WASHINGTON — Passengers boarding Continental's packed flight at 3:30 p.m. Sunday from New Orleans to Houston felt lucky to have escaped before Hurricane Katrina bore down on the Gulf Coast.
But others weren't so lucky as airlines canceled flights in advance of the storm.
That and other episodes, including a cutoff of rail and interstate bus service well ahead of Katrina's arrival in New Orleans early Monday, caused some hard feelings in a city where thousands of residents remained trapped by floodwater days later.
"The thing that disappointed us a great deal were the canceled flights," Louisiana Gov. Kathleen Babineaux Blanco told CNN. "On Sunday morning, they could have been flying people out of here.... A lot of people did get stranded like that."

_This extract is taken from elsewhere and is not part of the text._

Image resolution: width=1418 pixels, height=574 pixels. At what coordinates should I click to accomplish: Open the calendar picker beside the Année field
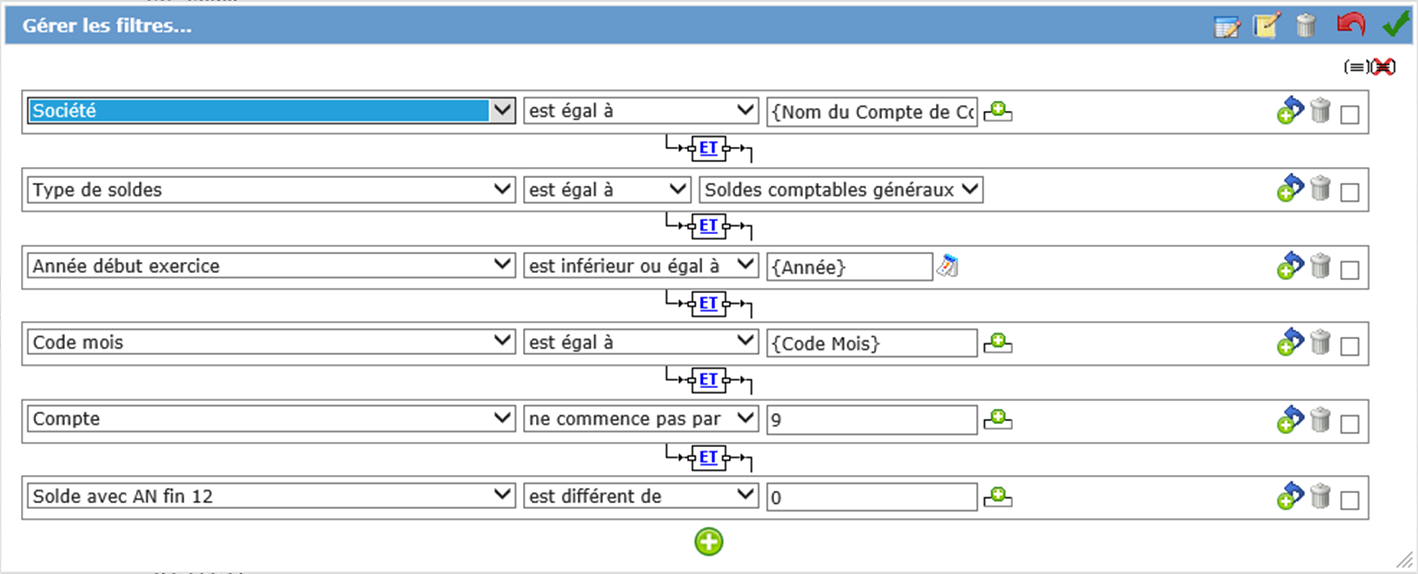click(x=946, y=266)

But transportation officials had explanations.
The airlines say they were acting on their own safety regulations, concern for their airport employees who had to evacuate their own families, and the need to get their aircraft -- which cost $20 million and up -- out of the path of a powerful hurricane.
"We take issue with the argument that we somehow abandoned people to the hurricane," said Jack Evans, spokesman for the Air Transport Assn., a Washington-based trade group for the major carriers.
"All the carriers have their own procedures."
Added Basil Barimo, a vice president of the association: "With the industry in the state it's in, the airlines hate to walk away from revenue."
Delta Air Lines' decision to end its regular passenger air service out of New Orleans just after midnight Saturday was based on assessing the safety of its planes, employees and passengers, the accessibility of the airport and the projected course of the weather, according to Anthony Black, spokesman for Atlanta-based Delta.
"Our goal is to get as many of our passengers out of the city as long as the conditions remain operable," he said.
Other airlines considered the conditions operable longer. American flew its last plane out at 1 p.m. Sunday. And US Airways flew two-thirds of its schedule Sunday, with its last plane departing at 1:30 p.m.
"We made the best decision we could based on the information we had," said spokeswoman Amy Kudwa.
Roy Williams, director of aviation at the New Orleans airport, who stayed at his post through the hurricane, said the facility was open to humanitarian and other crucial flights but that it could be weeks before normal air traffic resumed, even though the runways are dry, and damage was limited to a new section of the airport, where the hurricane sheared off the roof.